┌──

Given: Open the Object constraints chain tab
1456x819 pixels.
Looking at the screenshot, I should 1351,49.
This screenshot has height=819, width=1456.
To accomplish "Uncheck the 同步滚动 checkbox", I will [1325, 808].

└──
┌──

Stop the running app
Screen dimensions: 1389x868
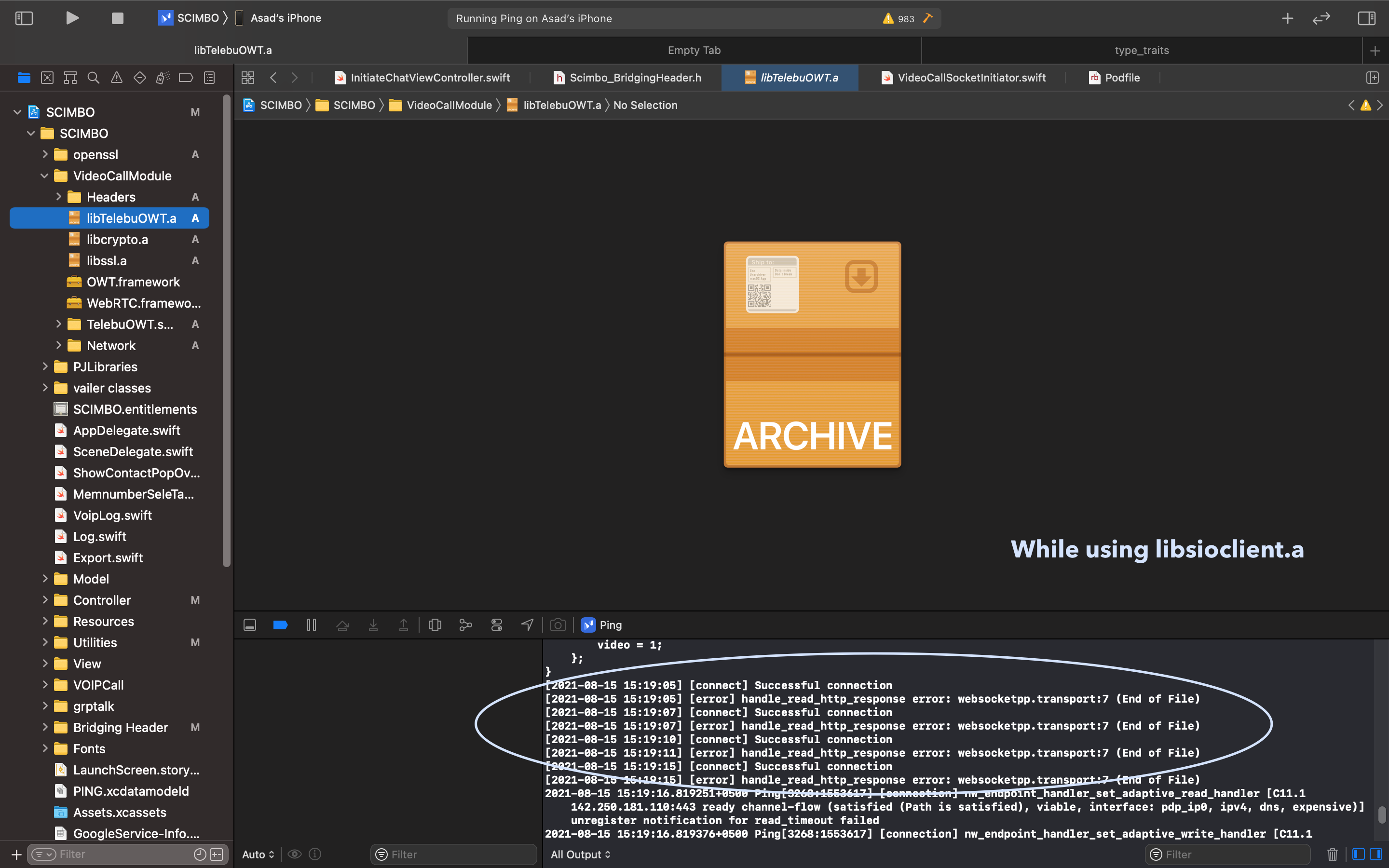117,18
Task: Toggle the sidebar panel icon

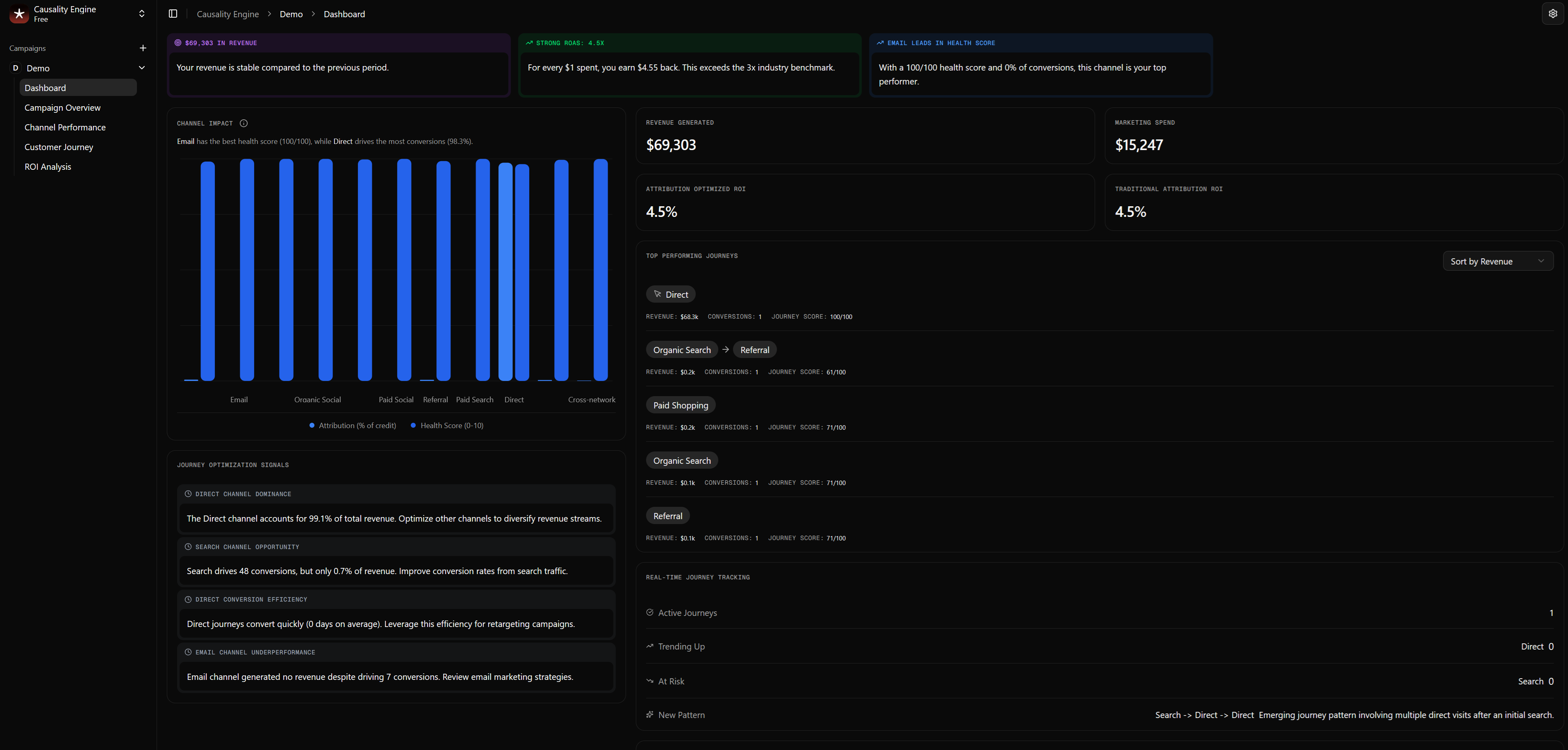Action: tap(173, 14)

└──
┌──

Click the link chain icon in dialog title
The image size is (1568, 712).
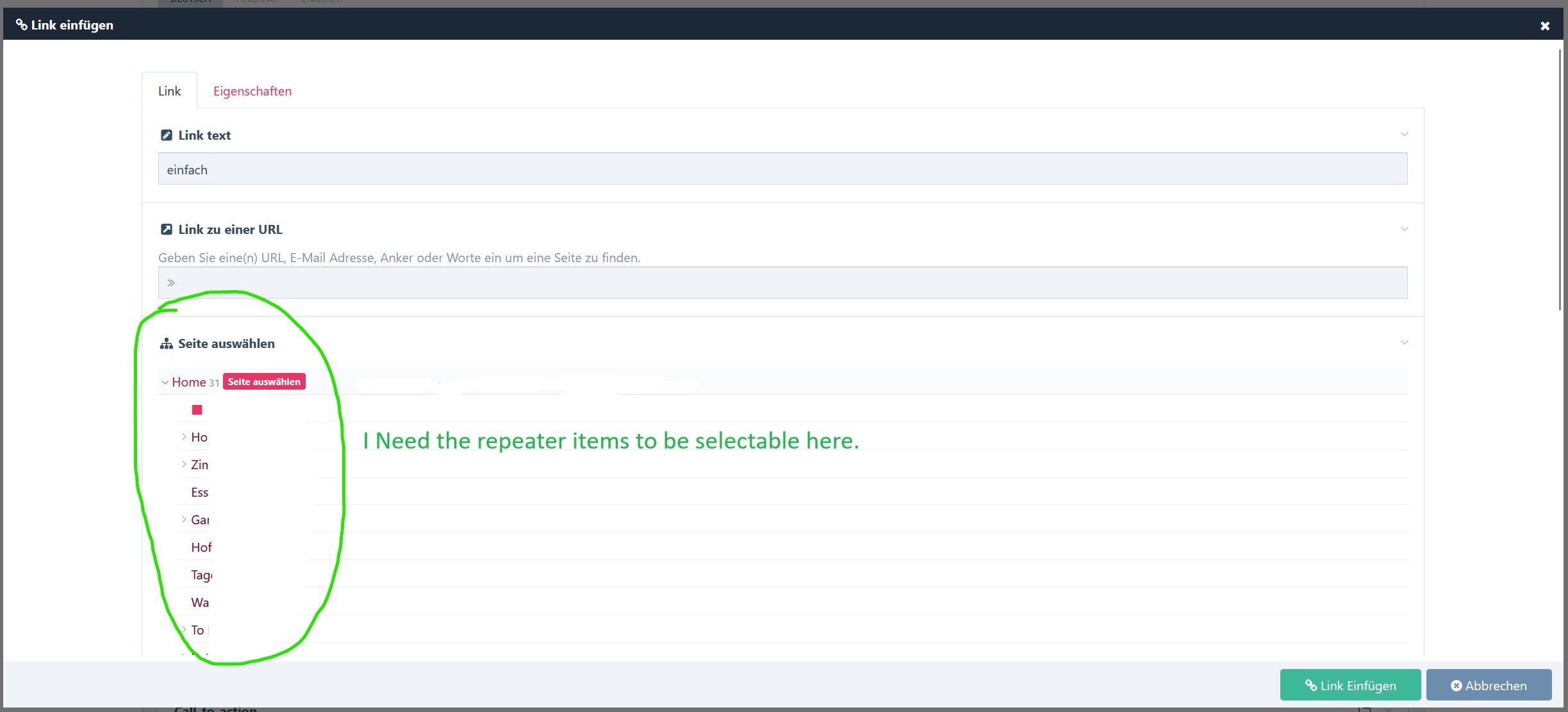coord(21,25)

└──

## What to produce
Return each line of the material above that holds the string "chain".

## Response area
Given: Open the Object constraints chain tab
Click the link chain icon in dialog title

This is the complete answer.